NUNCA FIZ ISSO quando era criança. Eu era o furacão. O Monstrinho. Conversava na sala em horários indevidos, brigava com os professores que não ensinavam direito. Eu era a gorda baixinha geniosa entrona cdf metida. E tentava me incentivar a ser mais menina, menos desajeitada, menos desastrada. E eu dizia: "Mãe, eu não sou assim não, mãe".
Tudo eu fazia com intensidade, com fúria, com paixão, e até com sofreguidão. Desenvolvia obssessõezinhas. Assistir cinco vezes ao mesmo filme, ler trinta vezes o mesmo livro, ouvir cem vezes a mesma música, contar mil vezes a mesma piada. Tudo com imensa franqueza. Com um intenso gostar. Eu sempre fui sem-vergonha.
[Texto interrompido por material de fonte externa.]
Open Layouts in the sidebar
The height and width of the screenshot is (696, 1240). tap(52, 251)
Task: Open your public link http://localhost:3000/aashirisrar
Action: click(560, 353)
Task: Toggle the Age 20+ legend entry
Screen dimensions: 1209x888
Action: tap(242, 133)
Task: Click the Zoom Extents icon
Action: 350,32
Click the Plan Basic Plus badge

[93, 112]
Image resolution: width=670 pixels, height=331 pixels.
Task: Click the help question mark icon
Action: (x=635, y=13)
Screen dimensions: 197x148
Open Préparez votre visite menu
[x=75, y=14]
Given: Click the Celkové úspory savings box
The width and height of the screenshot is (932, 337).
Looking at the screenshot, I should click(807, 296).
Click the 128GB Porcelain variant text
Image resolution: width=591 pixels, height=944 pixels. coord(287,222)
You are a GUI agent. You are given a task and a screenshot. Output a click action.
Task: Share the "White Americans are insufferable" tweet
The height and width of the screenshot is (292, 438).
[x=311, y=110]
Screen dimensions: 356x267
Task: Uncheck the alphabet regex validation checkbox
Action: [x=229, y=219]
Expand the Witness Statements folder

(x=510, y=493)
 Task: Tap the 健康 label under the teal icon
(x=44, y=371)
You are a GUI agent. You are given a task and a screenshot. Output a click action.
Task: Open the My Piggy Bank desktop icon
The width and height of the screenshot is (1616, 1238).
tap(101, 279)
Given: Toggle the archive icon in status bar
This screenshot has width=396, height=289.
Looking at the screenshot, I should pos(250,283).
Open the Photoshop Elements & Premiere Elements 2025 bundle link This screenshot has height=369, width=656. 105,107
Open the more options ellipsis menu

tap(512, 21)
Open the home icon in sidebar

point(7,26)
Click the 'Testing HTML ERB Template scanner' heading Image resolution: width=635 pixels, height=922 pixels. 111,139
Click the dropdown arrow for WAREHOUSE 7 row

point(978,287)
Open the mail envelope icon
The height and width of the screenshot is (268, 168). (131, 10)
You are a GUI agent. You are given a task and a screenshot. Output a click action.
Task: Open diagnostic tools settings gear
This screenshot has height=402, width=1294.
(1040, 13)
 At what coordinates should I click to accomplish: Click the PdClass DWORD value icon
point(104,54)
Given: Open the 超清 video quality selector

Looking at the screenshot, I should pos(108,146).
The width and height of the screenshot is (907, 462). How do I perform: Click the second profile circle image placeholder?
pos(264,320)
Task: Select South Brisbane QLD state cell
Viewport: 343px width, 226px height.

Não sei ser tímida.
Essa baboseira toda é pra dizer que não sou, não tento e jamais tentarei ser perfeita. Aliás, as vezes dou foras e em seguida sou a rainha do "desculpaí". Explodo e minutos depois, estou tentando consertar as coisas.
As pessoas tentam desculpar: "Tudo bem, eu te desculpo, eu sei que você tá tentando mudar esse seu jeito". Ou seja, "Eu te desculpo, mas espero que você passe a ser doce, meiga, gentil, cordata, pacífica, num futuro próximo."
E eu digo: "NÃO! Não estou tentando mudar não. Eu faço truculências, sou rude, sou impaciente, sou egocêntrica, acabo ofendendo os outros. Não acho que estou certa, mas sou assim e aprendi a gostar de mim dessa maneira. Peço desculpas, sim - pois amo as pessoas com quem explodo, e ofendo intensamente as pessoas que mais intensamente amo - mas não tenho um pingo de vontade de ser bibelô."
Cá entre nós, eu acho que eu sou mais inofensiva assim do que sufocando a grosseirona que eu sou, e fingindo ser uma doçura de mocinha.